The battle over the state Sex Offender Program raises questions over who gets out — and who gets put in.
At the MSOP in Moose Lake, Michael Meyer has been fighting for his release. Sex offenders in the MSOP have been described as the "worst of the worst'' - violent predators too dangerous for public release. But records show that some have never even been convicted of a sex crime, some committed their last offenses as juveniles: many have records that are milder than convicted rapists who have been released from state prisons .
Eric Eischens has never been convicted of a crime, but he could spend the rest of his life behind razor wire.
Eischens, who is 19 and developmentally disabled, has confessed to sexually molesting at least six boys before he turned 14. On Nov. 7, a judge committed him to an indefinite term in Minnesota’s sex-offender treatment program.
Just months earlier, officials approved the provisional release of a violent serial rapist, Thomas Duvall, 58, who has admitted to attacking at least 60 women, including a 17-year-old girl he raped while hitting her with a hammer.
The divergent cases demonstrate the often arbitrary manner in which Minnesota treats rapists, pedophiles and other sex offenders deemed too dangerous to live in the community — and why state officials are now under pressure to overhaul the Minnesota Sex Offender Program (MSOP).

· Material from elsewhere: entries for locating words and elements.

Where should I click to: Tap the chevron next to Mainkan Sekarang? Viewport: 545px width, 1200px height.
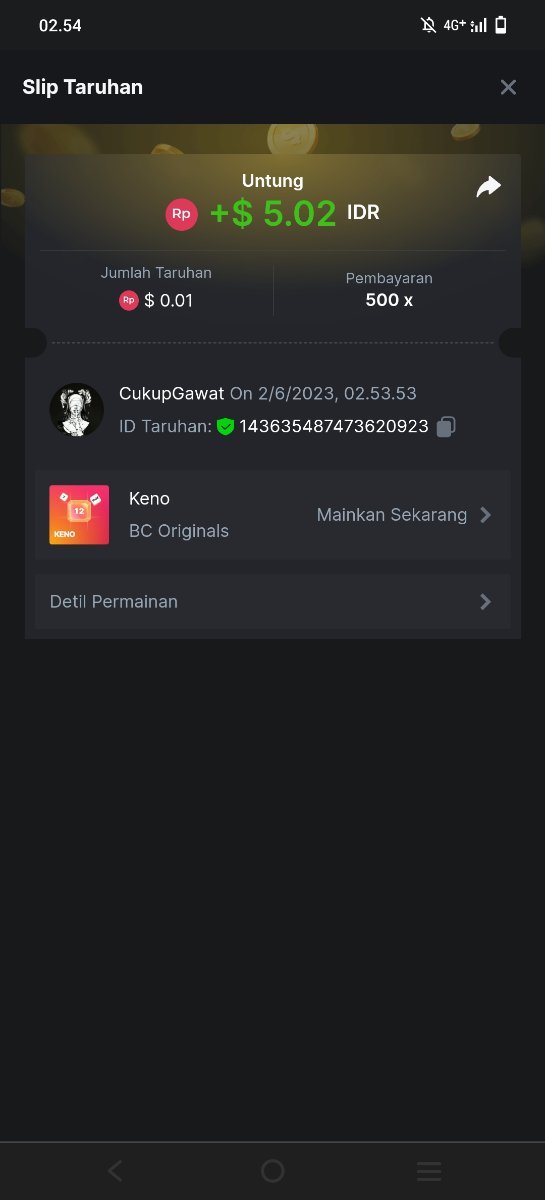pos(486,515)
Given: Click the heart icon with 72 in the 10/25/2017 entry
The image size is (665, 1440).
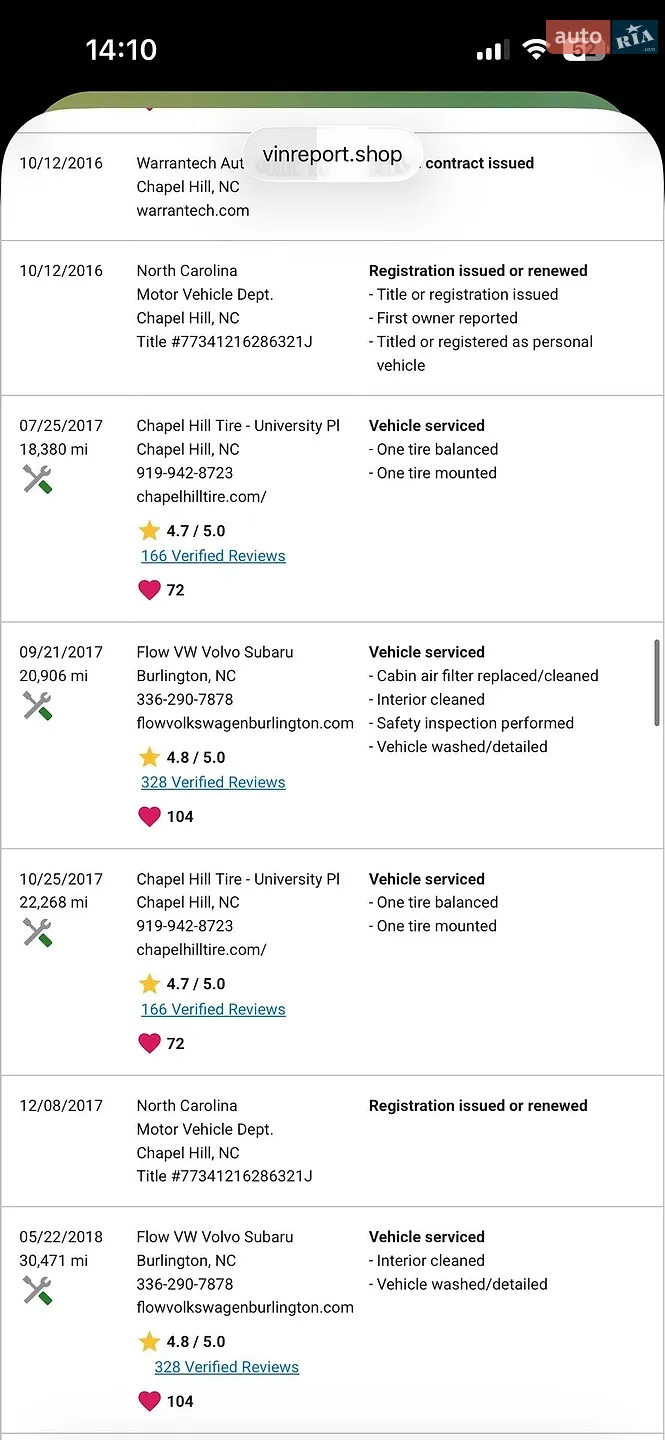Looking at the screenshot, I should 149,1043.
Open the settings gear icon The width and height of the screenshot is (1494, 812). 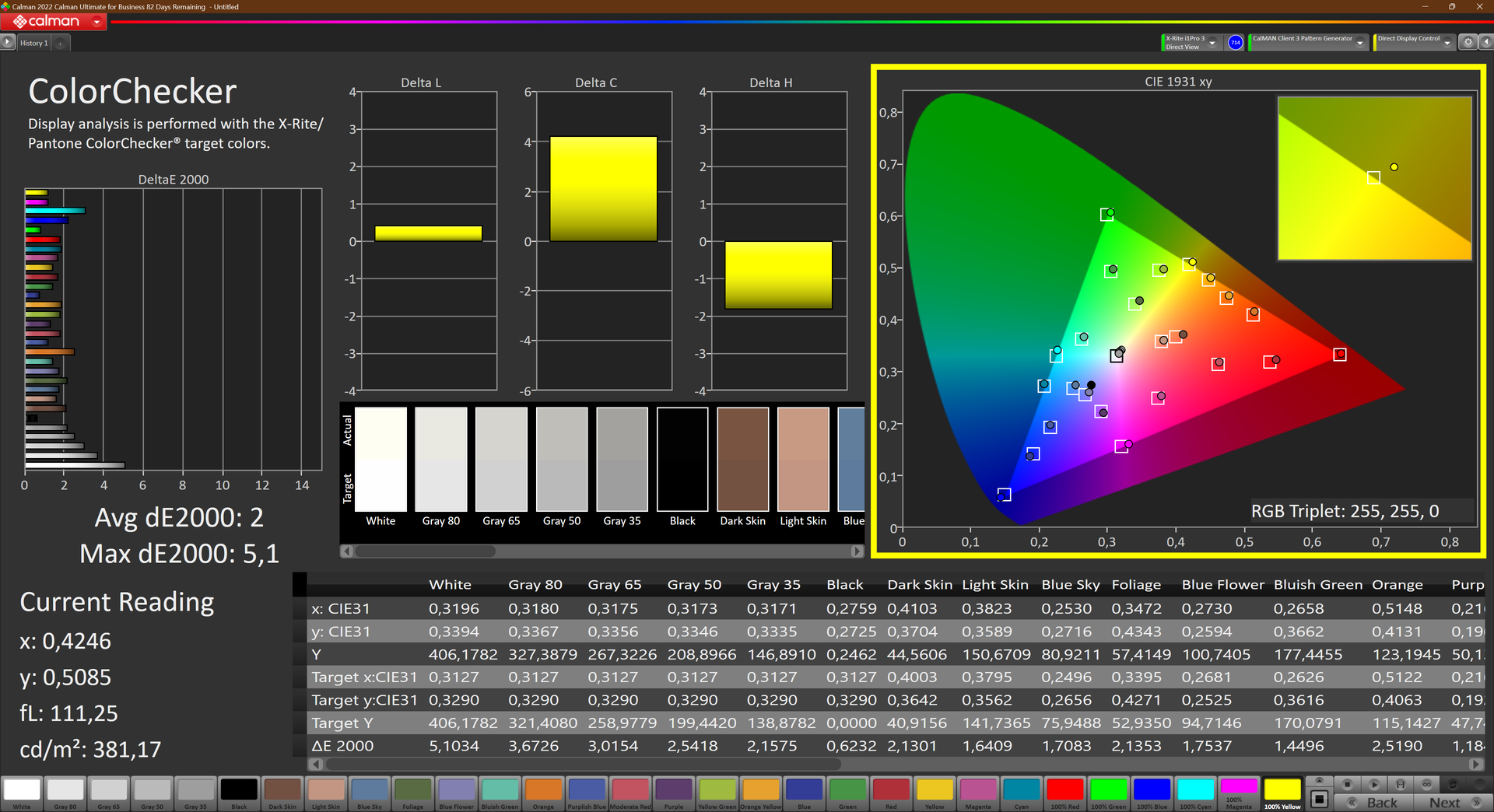[x=1468, y=43]
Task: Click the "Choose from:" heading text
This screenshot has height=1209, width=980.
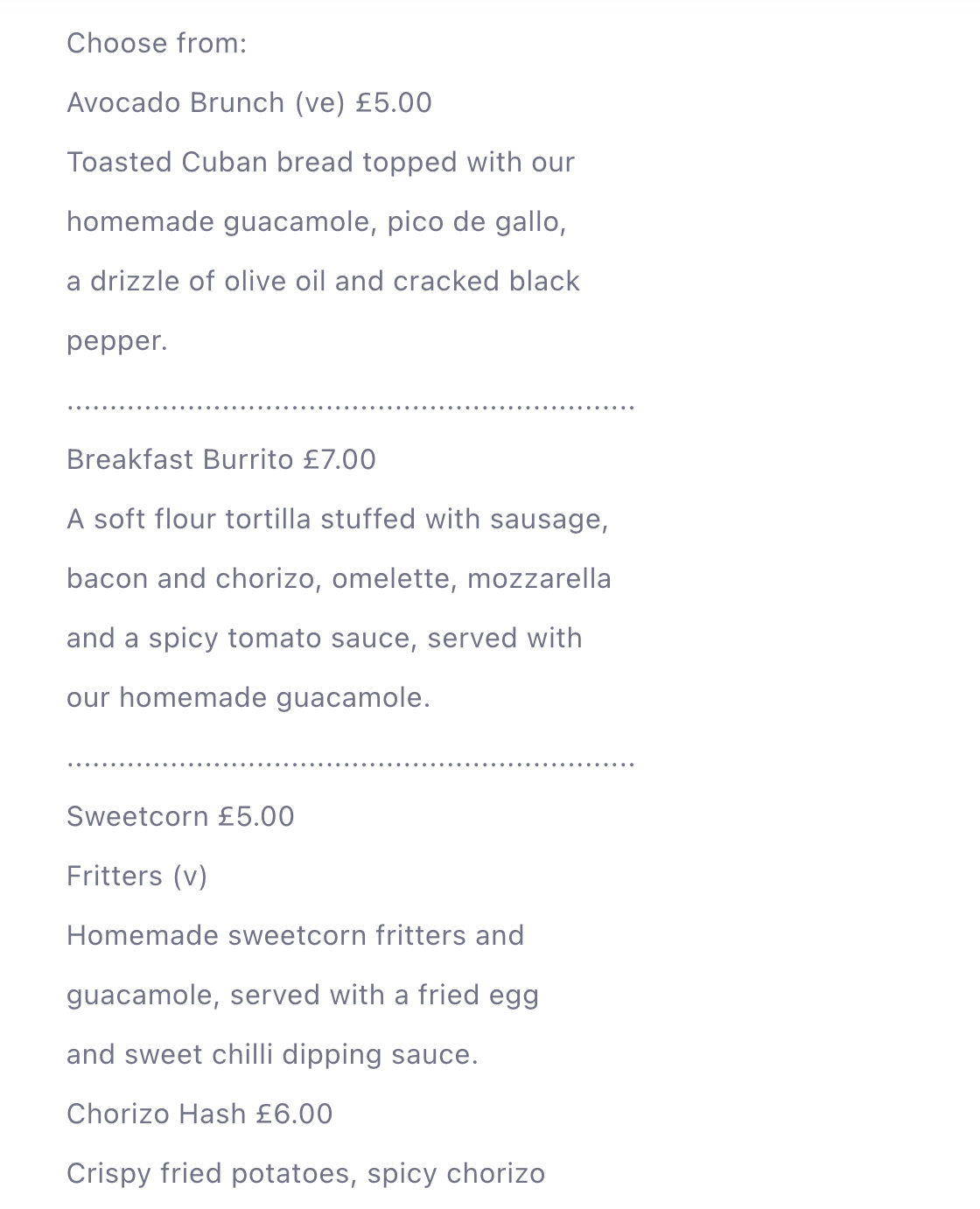Action: click(157, 44)
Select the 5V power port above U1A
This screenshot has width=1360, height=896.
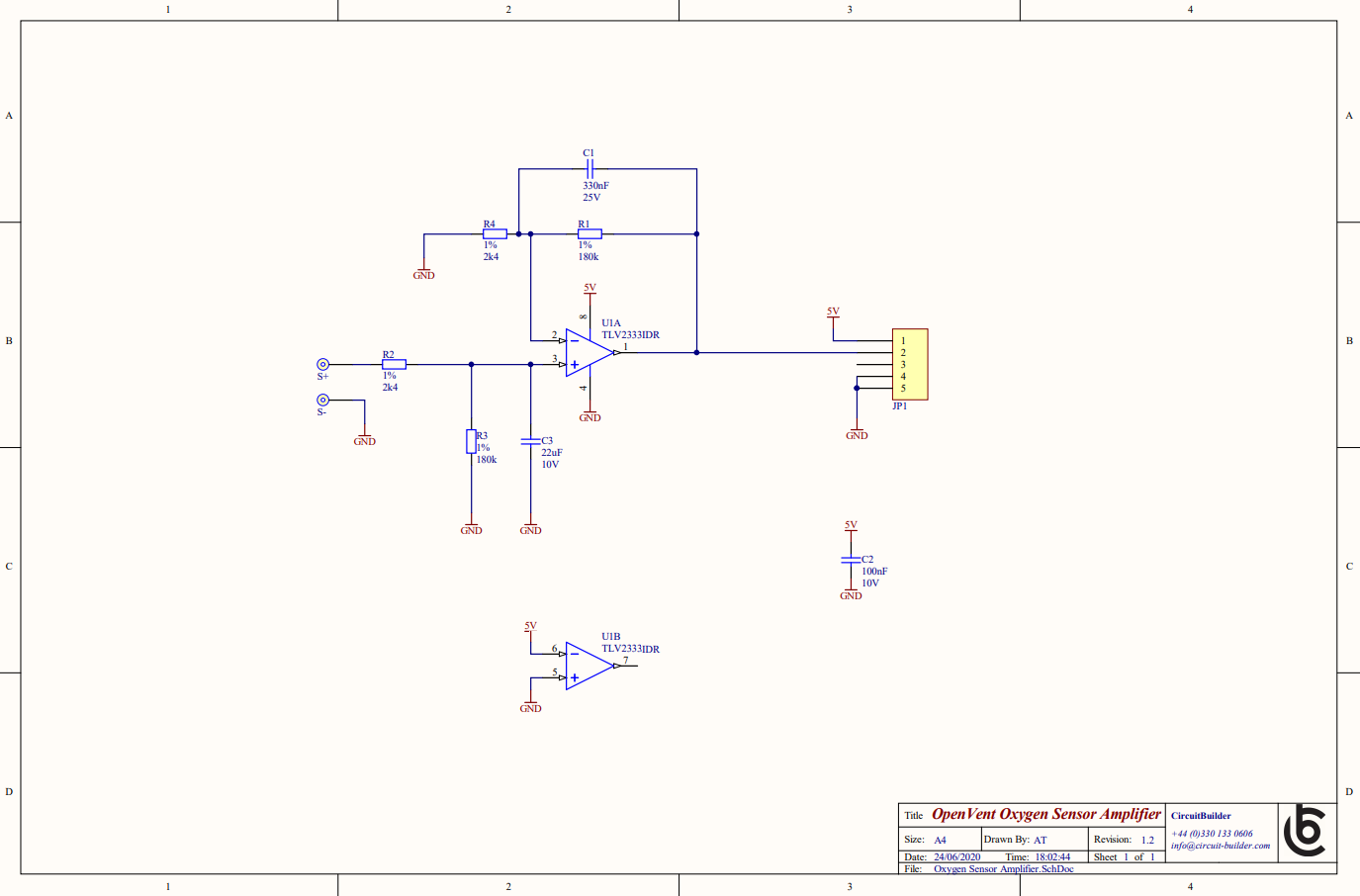tap(589, 292)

Though often described as the “worst of the worst,” sex offenders in the MSOP’s prisonlike treatment centers in Moose Lake and St. Peter are not all more violent or more likely to reoffend than those in the state prison system.
Some 52 of the 698 offenders currently in the program have never been convicted of an adult crime, according to state records. Some, like Eischens, are there based solely on acts they committed as juveniles. Many are guilty of less-serious crimes than the 326 “Level Three” sex offenders who have been released from prison and who now live in communities across the state.
“The system is broken, and it’s broken on many levels,” said Dr. Michael Farnsworth, a forensic psychiatrist from Nisswa, Minn., who designed the original MSOP in 1992. “We’re locking away people indefinitely without any consistent standards.”
That could soon change.
On Monday, a task force appointed by state Human Services Commissioner Lucinda Jesson will release a series of recommendations that include the creation of a statewide panel to review all petitions for civil commitment to the MSOP and a biennial review of cases to find offenders who might be released under supervision without posing a public risk.
If adopted, the recommendations would counterbalance the authority of local judges to order sex offenders into indefinite confinement — a de facto life sentence for many offenders. Only one offender has ever been provisionally discharged in the MSOP’s 19-year history.
The task force’s final report also contains strong language opposing the commitment of offenders based solely on juvenile acts.
“It is utterly unconscionable that we are locking away young people with violent sex offenders who are older, bigger, stronger and more sophisticated,” said Fred Friedman of Duluth, chief public defender for northeastern Minnesota and a member of the task force. “The practice has to stop.”
Who goes in, who gets out
The proposed discharge of Duvall, together with a federal lawsuit challenging the constitutionality of indefinite confinement, have set off a contentious debate over who gets discharged from the MSOP.
But the task force also has raised fundamental questions about who gets sent there.
Almost since the program’s inception in 1994, some observers have worried that it casts too wide a net, resulting in large costs to taxpayers with little measurable benefit.
The MSOP costs about $80 million a year — or $120,000 annually for each detained sex offender. That’s roughly three times the cost of confining offenders in prison. After a decade of explosive growth in the MSOP, Minnesota now has the largest number of civilly committed sex offenders per capita in the country.
Many attorneys who represent sex offenders blame Minnesota’s commitment law, which they argue is overly broad. According to state law, a person can be committed indefinitely without even being convicted of a sex crime.